Trial Status
Eligibility
Phase
Age Group
Treatment Centers
Active Trials
Trial ID: NCT05448820
Phase: 1/2
Status: Recruiting
Eligibility: Measurable tumor necessary
Age Group: Adult
Overview: This trial investigates the effectiveness of dual immune checkpoint inhibition therapy, combining envafolimab (an antibody targeting PD-L1) and YH001 (an antibody targeting CTLA-4), either alone or with the chemotherapy drug doxorubicin. The study aims to determine whether combining these treatments can effectively activate the immune system to recognize, attack, and shrink advanced synovial sarcoma tumors resistant to standard therapies.

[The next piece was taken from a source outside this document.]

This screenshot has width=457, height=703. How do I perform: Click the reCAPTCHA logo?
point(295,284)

Preliminary Effectiveness: This combination immunotherapy approach has demonstrated promising early results in initial evaluations, showing potential for improved tumor control compared to single checkpoint inhibition alone. Early evidence from related trials suggests dual checkpoint inhibition could enhance the body’s anti-tumor immune response.
Trial ID: NCT06083883
Phase: 1/Ib
Status: Recruiting
Eligibility: Patients aged 16–80 with advanced synovial sarcoma expressing the NY-ESO-1 antigen and HLA-A*02 positive. Patients must have tumors that have progressed despite standard treatments.
Age Group: 16-80
Overview: This clinical trial evaluates a novel immunotherapy approach using natural killer (NK) cells genetically engineered to target NY-ESO-1, a protein commonly expressed by synovial sarcoma tumor cells. These modified NK cells are enhanced with interleukin-15 (IL-15) to improve their ability to persist and effectively destroy cancer cells. Patients receive chemotherapy conditioning before infusion of the engineered NK cells, which are designed to specifically recognize and attack tumors.

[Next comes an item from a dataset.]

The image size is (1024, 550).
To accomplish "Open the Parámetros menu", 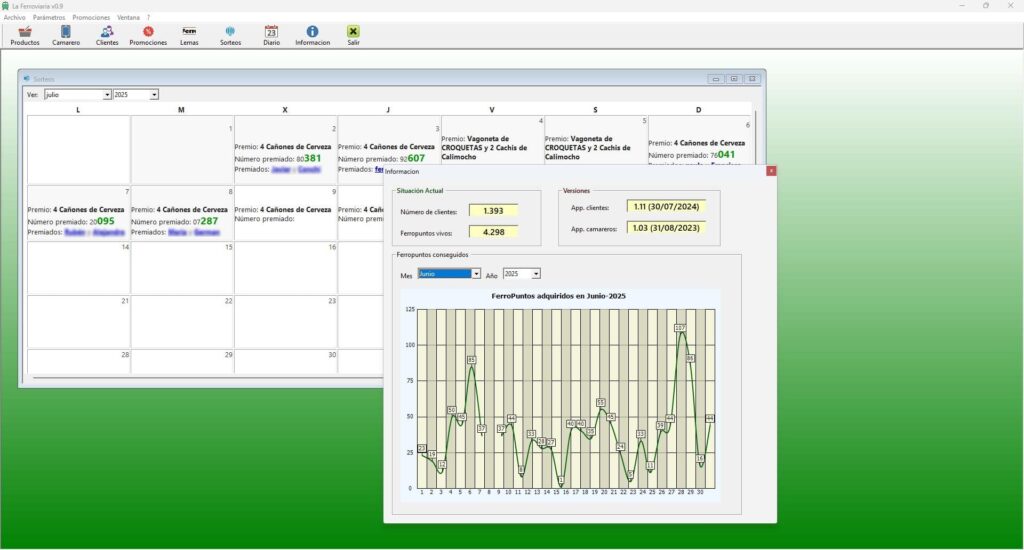I will pyautogui.click(x=49, y=18).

Preliminary Effectiveness: Although results from this specific study are pending, similar NK cell-based therapies have demonstrated promising early effectiveness in laboratory studies and initial clinical settings, showing potential for meaningful tumor responses.
FDA-Approved or Completed Trials
Phase: 2
Status: Active but not recruiting
Eligibility: Patients with NY-ESO-1-positive synovial sarcoma.
Overview: Letetresgene autoleucel is a T-cell therapy targeting the NY-ESO-1 antigen, which is commonly found in synovial sarcoma. This therapy involves modifying patients’ T-cells to recognize and attack NY-ESO-1-expressing tumor cells. It has shown promising results in trials and is now FDA-approved for use in patients with synovial sarcoma who have this specific marker.
Trial ID: NCT04044768
Phase: Approved
Status: Available Treatment
Eligibility: Adults with unresectable or metastatic synovial sarcoma expressing the MAGE-A4 antigen who previously received chemotherapy and are positive for HLA-A02:01P, -A02:02P, -A02:03P, or -A02:06P.
Age Group: Adults
Overview: Afamitresgene autoleucel (Tecelra) is an FDA-approved immunotherapy using patients’ own genetically engineered T-cells to specifically recognize and attack synovial sarcoma cells expressing the MAGE-A4 antigen. Patients undergo lymphodepleting chemotherapy before modified T-cells are infused back into their bloodstream. This ongoing post-approval study aims to confirm long-term effectiveness, safety, and potential side effects as required by the FDA for therapies granted accelerated approval.
Preliminary Effectiveness: Clinical trials demonstrated a 39% overall response rate, with responses lasting a median of approximately 12 months. Patients experienced significant tumor shrinkage and sustained disease stabilization in advanced synovial sarcoma previously resistant to other treatments.
Terminated Trials
Phase: 1/2
Status: Terminated
Eligibility: Patients with SMARCB1-perturbed cancers, including synovial sarcoma.
Age Group: Any
Overview: This trial investigated CFT8634, a potential treatment designed to target BRD9, a protein that plays a role in cancer cell growth. Unfortunately, it was terminated due to lack of clinical benefit, as it did not meet the necessary criteria to continue development for synovial sarcoma.
Preliminary Effectiveness: n/a
Phase: 1
Status: Terminated
Eligibility: Patients with SMARCB1-mutated tumors, including synovial sarcoma.
Age Group: Any
Overview: This study aimed to test FHD-609, a drug designed to degrade the BRD9 protein in cancer cells. However, after early trials, the study was terminated because the drug did not show sufficient benefit for patients with synovial sarcoma and similar cancers.